EXERCISE GOAL: Everything from the line with "Baltic Pride 2025" down to the last line of the material below must be written out exactly. Leave out all other lines.

══════════

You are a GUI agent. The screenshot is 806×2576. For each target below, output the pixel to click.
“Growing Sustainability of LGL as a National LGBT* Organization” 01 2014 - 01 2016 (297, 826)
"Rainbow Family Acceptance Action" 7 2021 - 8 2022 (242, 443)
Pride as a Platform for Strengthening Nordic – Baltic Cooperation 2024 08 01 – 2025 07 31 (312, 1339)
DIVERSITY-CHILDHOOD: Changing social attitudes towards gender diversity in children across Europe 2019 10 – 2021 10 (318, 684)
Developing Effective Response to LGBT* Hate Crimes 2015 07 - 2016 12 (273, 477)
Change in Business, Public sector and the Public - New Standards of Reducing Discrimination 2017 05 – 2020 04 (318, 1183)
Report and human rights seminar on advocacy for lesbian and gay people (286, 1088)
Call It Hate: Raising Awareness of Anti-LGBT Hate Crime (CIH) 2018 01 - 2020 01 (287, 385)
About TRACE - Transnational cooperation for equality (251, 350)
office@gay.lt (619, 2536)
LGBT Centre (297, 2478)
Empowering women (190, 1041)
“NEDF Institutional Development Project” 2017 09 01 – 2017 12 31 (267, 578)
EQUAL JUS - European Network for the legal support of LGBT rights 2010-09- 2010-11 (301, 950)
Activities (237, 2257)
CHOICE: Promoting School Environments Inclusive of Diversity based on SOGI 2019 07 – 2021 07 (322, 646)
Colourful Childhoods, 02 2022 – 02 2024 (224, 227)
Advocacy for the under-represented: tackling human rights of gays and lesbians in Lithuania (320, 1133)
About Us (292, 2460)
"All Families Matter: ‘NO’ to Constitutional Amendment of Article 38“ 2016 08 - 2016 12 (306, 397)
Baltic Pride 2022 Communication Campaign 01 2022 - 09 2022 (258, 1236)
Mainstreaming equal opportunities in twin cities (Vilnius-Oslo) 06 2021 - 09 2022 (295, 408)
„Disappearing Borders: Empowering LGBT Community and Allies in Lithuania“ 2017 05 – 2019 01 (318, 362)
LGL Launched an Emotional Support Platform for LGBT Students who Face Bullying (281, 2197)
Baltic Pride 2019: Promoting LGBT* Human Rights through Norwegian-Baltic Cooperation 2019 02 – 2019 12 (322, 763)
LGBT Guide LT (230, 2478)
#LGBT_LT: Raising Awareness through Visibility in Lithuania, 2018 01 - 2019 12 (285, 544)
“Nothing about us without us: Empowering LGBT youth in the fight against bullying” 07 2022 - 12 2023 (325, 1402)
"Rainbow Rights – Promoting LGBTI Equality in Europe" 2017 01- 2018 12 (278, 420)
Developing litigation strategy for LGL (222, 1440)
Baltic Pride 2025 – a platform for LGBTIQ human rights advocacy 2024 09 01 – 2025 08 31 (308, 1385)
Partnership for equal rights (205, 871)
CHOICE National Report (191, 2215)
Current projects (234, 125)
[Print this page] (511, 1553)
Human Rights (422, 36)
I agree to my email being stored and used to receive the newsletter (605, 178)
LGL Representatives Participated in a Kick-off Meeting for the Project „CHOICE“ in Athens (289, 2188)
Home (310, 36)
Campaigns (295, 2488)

══════════

EXERCISE ANSWER:
Baltic Pride 2025 – a platform for LGBTIQ human rights advocacy 2024 09 01 – 2025 08 31 (308, 1385)
Partnership for equal rights (205, 871)
CHOICE National Report (191, 2215)
Current projects (234, 125)
[Print this page] (511, 1553)
Human Rights (422, 36)
I agree to my email being stored and used to receive the newsletter (605, 178)
LGL Representatives Participated in a Kick-off Meeting for the Project „CHOICE“ in Athens (289, 2188)
Home (310, 36)
Campaigns (295, 2488)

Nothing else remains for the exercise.